■ **The problem**
Across the material below, how many lines contain the word "screenshot"? Give only the number.
^^^^
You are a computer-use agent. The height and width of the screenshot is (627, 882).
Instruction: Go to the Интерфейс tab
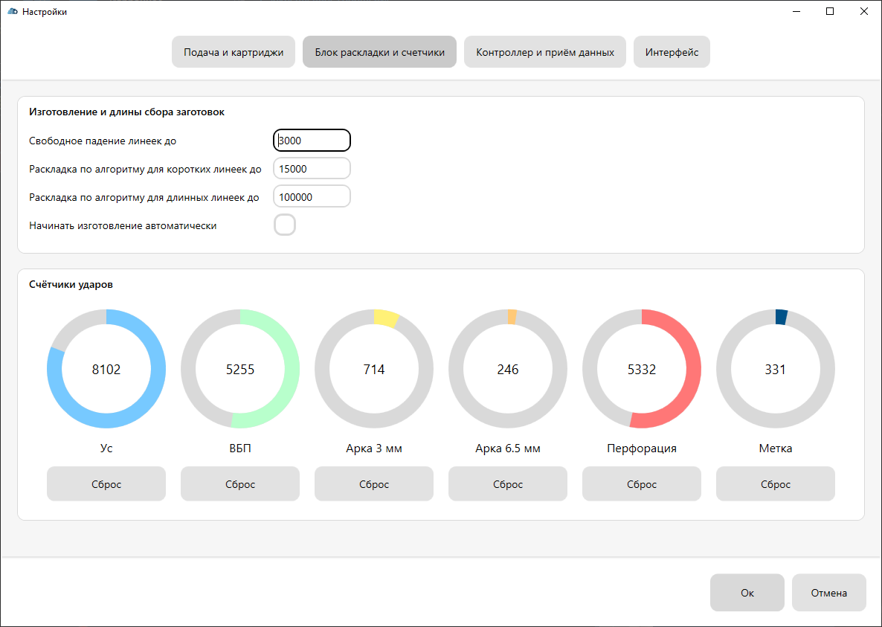click(x=672, y=53)
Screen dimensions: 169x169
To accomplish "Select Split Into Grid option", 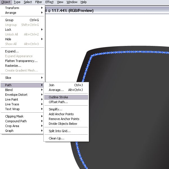I will [59, 131].
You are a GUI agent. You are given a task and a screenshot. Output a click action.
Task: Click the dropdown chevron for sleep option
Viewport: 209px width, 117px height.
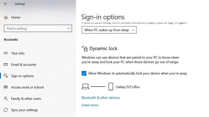pos(133,30)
^^^^
■ **Solution to this exercise**
2